Com mais de 60,3 milhões de votos, Luiz Inácio Lula da Silva (PT) venceu no segundo turno a disputa pela Presidência da República no Brasil no dia 30 de outubro. Com este número, o petista se tornou o presidente mais votado da história no país. A disputa de 2022 foi a mais acirrada desde a redemocratização, com uma diferença de apenas 2.139.645 votos. E qual é o peso do voto favelado nesse resultado? Como votou a Maré no segundo turno da eleição presidencial mais disputada dos últimos anos?

No panorama geral do Rio de Janeiro, Lula perdeu para Jair Bolsonaro (PL), que teve 52,66% contra 47,34% do candidato eleito.
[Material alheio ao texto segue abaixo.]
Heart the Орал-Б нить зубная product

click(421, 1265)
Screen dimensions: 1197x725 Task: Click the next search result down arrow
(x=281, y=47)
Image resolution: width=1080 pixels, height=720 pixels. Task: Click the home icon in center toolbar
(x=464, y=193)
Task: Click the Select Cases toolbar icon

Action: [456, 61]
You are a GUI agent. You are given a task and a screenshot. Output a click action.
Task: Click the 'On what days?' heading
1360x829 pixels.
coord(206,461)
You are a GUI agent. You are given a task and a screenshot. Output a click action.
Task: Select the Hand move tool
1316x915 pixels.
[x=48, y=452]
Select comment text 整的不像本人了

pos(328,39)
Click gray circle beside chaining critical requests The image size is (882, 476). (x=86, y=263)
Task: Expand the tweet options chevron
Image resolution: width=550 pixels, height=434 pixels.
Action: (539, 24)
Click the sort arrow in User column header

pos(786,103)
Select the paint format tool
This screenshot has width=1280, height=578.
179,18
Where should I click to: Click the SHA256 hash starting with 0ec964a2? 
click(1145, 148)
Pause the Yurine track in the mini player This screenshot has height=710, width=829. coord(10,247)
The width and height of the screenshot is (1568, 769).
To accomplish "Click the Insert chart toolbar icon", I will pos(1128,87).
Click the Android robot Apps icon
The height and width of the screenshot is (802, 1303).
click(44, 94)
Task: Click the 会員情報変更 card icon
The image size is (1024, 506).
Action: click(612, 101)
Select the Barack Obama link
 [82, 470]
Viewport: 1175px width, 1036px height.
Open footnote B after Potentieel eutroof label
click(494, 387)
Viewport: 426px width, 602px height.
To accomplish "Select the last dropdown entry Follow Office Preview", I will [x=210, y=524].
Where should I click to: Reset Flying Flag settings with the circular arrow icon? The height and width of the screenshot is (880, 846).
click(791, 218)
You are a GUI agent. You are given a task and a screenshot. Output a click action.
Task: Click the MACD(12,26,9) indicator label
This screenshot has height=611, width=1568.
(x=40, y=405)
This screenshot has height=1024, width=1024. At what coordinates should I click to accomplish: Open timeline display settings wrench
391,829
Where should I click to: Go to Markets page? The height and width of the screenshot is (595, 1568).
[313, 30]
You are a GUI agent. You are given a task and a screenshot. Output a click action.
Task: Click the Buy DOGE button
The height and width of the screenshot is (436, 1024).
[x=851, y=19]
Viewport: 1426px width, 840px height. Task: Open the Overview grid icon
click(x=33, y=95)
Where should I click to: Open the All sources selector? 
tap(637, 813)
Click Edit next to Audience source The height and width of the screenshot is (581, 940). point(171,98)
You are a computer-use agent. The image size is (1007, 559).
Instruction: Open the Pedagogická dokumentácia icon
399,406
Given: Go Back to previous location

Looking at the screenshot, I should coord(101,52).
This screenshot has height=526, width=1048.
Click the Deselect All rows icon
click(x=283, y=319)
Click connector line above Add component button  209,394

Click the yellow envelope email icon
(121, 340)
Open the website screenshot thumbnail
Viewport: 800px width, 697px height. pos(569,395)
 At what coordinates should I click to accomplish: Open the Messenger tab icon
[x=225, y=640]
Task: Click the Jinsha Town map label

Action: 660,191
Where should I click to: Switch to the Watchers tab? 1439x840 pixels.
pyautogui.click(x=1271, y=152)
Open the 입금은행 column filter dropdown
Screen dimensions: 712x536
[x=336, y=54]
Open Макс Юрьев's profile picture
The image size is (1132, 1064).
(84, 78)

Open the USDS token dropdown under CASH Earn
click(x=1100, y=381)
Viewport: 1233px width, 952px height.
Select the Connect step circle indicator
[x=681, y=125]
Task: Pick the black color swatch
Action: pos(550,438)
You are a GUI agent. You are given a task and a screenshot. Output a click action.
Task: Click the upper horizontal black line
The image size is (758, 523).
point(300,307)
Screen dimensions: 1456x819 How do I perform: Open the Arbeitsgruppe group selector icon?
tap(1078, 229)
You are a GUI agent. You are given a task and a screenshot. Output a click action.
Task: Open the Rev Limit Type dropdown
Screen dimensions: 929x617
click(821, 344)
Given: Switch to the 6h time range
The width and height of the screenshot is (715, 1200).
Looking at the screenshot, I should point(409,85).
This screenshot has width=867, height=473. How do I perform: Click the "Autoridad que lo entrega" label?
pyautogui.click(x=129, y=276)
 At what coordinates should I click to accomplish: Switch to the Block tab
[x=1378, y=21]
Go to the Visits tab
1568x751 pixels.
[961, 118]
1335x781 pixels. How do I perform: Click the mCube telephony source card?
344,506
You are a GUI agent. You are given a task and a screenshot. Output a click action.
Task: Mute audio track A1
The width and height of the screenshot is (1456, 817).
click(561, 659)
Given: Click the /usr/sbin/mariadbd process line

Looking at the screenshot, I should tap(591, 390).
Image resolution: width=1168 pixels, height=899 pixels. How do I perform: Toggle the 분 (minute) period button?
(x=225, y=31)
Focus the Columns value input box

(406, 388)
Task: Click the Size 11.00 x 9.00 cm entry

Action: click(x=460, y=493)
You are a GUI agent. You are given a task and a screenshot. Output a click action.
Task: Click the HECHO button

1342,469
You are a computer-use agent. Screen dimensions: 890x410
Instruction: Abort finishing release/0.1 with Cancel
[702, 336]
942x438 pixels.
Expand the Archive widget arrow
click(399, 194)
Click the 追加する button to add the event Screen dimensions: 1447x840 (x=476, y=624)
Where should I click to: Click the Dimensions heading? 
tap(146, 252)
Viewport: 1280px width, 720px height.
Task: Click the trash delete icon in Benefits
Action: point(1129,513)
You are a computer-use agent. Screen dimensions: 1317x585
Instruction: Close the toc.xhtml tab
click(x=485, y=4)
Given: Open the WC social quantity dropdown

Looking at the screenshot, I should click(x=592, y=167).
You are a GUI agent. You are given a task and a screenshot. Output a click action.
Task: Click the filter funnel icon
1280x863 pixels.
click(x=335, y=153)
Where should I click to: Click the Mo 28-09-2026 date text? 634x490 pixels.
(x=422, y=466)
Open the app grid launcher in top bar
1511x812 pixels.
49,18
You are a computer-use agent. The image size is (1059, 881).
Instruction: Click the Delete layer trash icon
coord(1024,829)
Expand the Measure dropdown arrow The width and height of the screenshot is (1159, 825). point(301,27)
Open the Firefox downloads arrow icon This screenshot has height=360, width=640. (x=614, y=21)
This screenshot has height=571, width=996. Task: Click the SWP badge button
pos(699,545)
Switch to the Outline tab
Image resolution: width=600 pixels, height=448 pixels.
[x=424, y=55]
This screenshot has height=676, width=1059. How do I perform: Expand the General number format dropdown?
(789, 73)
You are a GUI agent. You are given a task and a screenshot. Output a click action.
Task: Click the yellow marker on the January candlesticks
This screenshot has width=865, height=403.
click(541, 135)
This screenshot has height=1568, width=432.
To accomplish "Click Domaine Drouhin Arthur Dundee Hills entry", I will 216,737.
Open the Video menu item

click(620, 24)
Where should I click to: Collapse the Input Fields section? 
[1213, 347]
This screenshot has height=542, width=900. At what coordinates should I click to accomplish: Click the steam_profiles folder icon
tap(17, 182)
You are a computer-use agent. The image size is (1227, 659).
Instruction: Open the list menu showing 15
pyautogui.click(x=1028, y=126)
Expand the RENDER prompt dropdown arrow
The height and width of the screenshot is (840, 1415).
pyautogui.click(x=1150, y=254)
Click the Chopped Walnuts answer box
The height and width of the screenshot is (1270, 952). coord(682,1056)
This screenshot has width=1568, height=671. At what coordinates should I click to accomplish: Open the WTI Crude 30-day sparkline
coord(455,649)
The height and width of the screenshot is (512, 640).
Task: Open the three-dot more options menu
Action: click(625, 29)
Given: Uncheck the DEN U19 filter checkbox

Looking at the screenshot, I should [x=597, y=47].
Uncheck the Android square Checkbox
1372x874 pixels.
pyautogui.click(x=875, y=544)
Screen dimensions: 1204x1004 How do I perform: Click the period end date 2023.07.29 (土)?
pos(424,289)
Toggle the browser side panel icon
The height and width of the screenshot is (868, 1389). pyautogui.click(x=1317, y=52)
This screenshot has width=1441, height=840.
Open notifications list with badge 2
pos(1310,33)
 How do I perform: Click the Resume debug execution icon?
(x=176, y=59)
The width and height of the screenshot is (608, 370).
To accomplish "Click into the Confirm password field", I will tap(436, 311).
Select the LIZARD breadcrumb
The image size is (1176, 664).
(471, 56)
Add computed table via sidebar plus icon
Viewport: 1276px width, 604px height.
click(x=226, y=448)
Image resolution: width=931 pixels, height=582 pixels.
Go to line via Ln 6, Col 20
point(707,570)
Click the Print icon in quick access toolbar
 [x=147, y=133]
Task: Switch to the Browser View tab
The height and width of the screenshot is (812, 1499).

No entanto, nas zonas eleitorais 21ª, 161ª e 162ª, área que abrange Maré, Complexo do Alemão, Penha, Olaria, Ramos, Bonsucesso e adjacências, o pernambucano venceu com 118.650 votos, de acordo com dados do Tribunal Superior Eleitoral (TSE). 

Olhando especificamente para o território mareense, nota-se que o candidato do PT venceu em mais locais de votação. As zonas que recebem a maior parte dos eleitores da região são a 161ª e a 162ª, sendo que a primeira tem 10 pontos de votação na Maré e a segunda, somente dois. Na 161ª, o percentual do segundo turno ficou assim: Lula (57,53%) e Bolsonaro (42,47%). Já na 162ª zona, o atual presidente venceu com 51,54% contra 48,46% do seu adversário. O total de eleitores aptos a votar nos locais de votação da Maré na 161ª corresponde a 85%, enquanto na 162ª é de 15%.

Em ambas as zonas, o comparecimento de eleitores aumentou e o índice de abstenção diminuiu. Na 161ª, 75,37% das pessoas aptas a votar o fizeram no primeiro turno e no segundo a porcentagem subiu para 77,32%. Já na 162ª, a quantidade de eleitores que compareceram subiu de 75,02% para 75,24%. Na primeira, o índice de abstenção caiu 4,12% e na segunda, 0,42%.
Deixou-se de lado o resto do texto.